Calculus of Variations

Fermat's Principle

Fermats principle is that light takes a path between two points that requires the least amount of time.

If we let S represent the path of light between two points then

[math]S=vt[/math]

light takes the time [math]t[/math] to travel between two points can be expressed as

[math]t = \int_A^B dt =\int_A^B \frac{1}{v} ds [/math]

The index of refraction is denoted as

[math]n=\frac{c}{v}[/math]

[math]t = \int_A^B \frac{n}{c} ds [/math]

for light traversing an interface with an nindex of refraction $n_1$ on one side and $n_2$ on the other side we would hav e

[math]t = \int_A^I \frac{n_1}{c} ds+ \int_I^B \frac{n_2}{c} ds [/math]

[math]= \frac{n_1}{c}\int_A^I ds+ \frac{n_2}{c} \int_I^B ds [/math]

[math]= \frac{n_1}{c}\sqrt{h_1^2 + x^2}+ \frac{n_2}{c} \sqrt{h_2^2 + (\ell -x)^2} [/math]

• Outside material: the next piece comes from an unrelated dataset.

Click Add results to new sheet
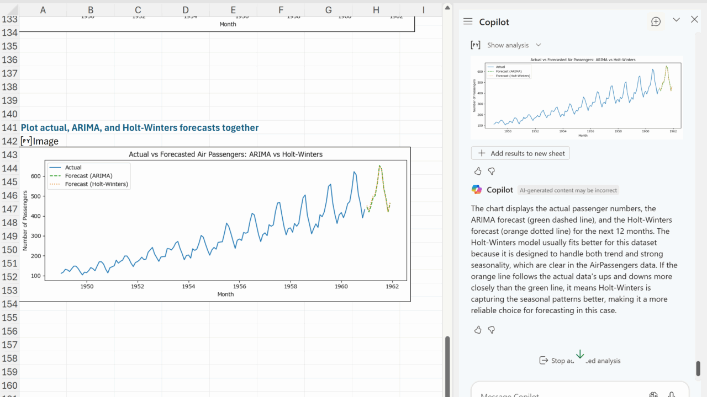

take derivative of time with respect to [math]x[/math] to find a minimum for the time of flight

[math] \frac{d t}{dx} = 0[/math]

[math] \Rightarrow 0 = \frac{d}{dx} \left ( \frac{n_1}{c}\left ( h_1^2 + x^2 \right )^{\frac{1}{2}}+ \frac{n_2}{c} \left (h_2^2 + (\ell -x)^2 \right)^{\frac{1}{2}} \right )[/math]

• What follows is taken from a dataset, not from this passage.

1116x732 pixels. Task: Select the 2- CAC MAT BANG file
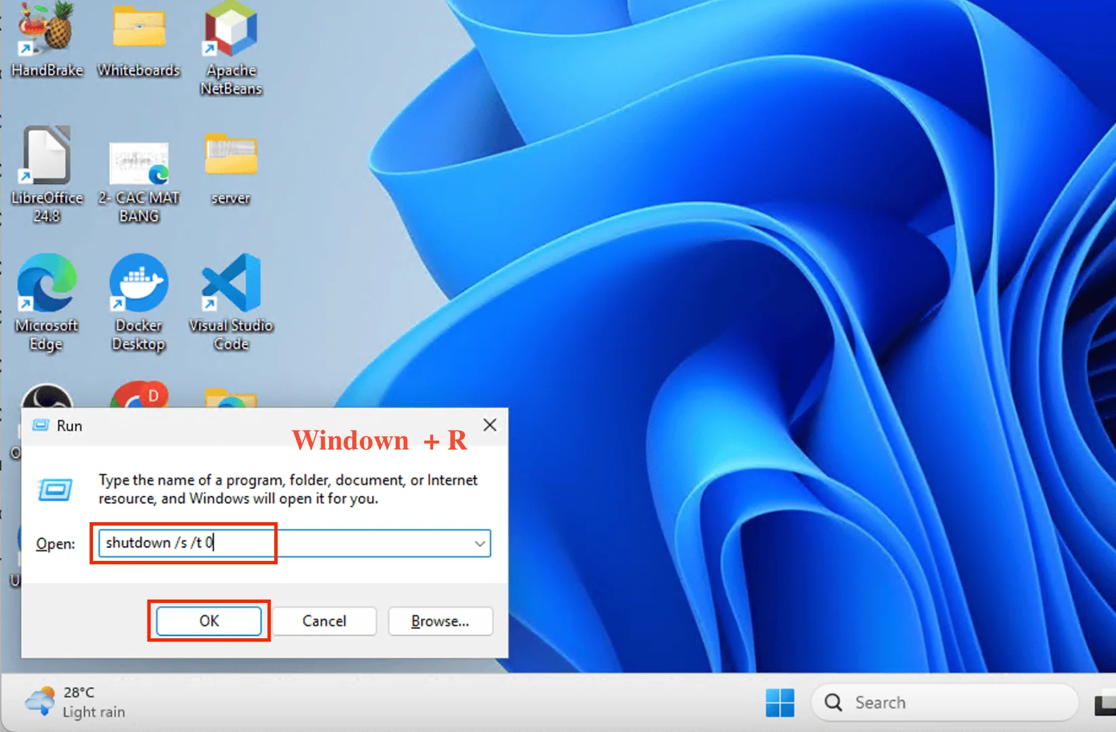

[math] = \frac{n_1}{c}\left( h_1^2 + x^2 \right )^{\frac{-1}{2}} (2x) + \frac{n_2}{c} \left (h_2^2 + (\ell -x)^2 \right)^{\frac{-1}{2}} 2(\ell -x)(-1)[/math]

[math] = \frac{n_1}{c}\frac{x}{\sqrt{ h_1^2 + x^2 }} + \frac{n_2}{c} \frac{(\ell -x)(-1)}{\sqrt{h_2^2 + (\ell -x)^2}} [/math]

[math] = n_1\frac{x}{\sqrt{ h_1^2 + x^2 }} - n_2 \frac{\ell -x}{\sqrt{h_2^2 + (\ell -x)^2}} [/math]

[math] \Rightarrow n_1\frac{x}{\sqrt{ h_1^2 + x^2 }} = n_2 \frac{\ell -x}{\sqrt{h_2^2 + (\ell -x)^2}} [/math]

or

[math] \Rightarrow n_1\sin(\theta_1) = n_2 \sin(\theta_2) [/math]

Generalizing Fermat's principle to determining the shorest path

One can apply Fermat's principle to show that the shortest path between two points is a straight line.

In 2-D one can write the differential path length as

[math]ds=\sqrt{dx^2+dy^2}[/math]

using chain rule

[math]dy = \frac{dy}{dx} dx \equiv y^{\prime}(x) dx[/math]

the the path length between two points [math](x_1,y_1)[/math] and [math](x_2,y_2)[/math] is

[math]S = \int_{(x_1,y_1)}^{(x_2,y_2)} ds= \int_{(x_1,y_1)}^{(x_2,y_2)} \sqrt{dx^2+dy^2}[/math]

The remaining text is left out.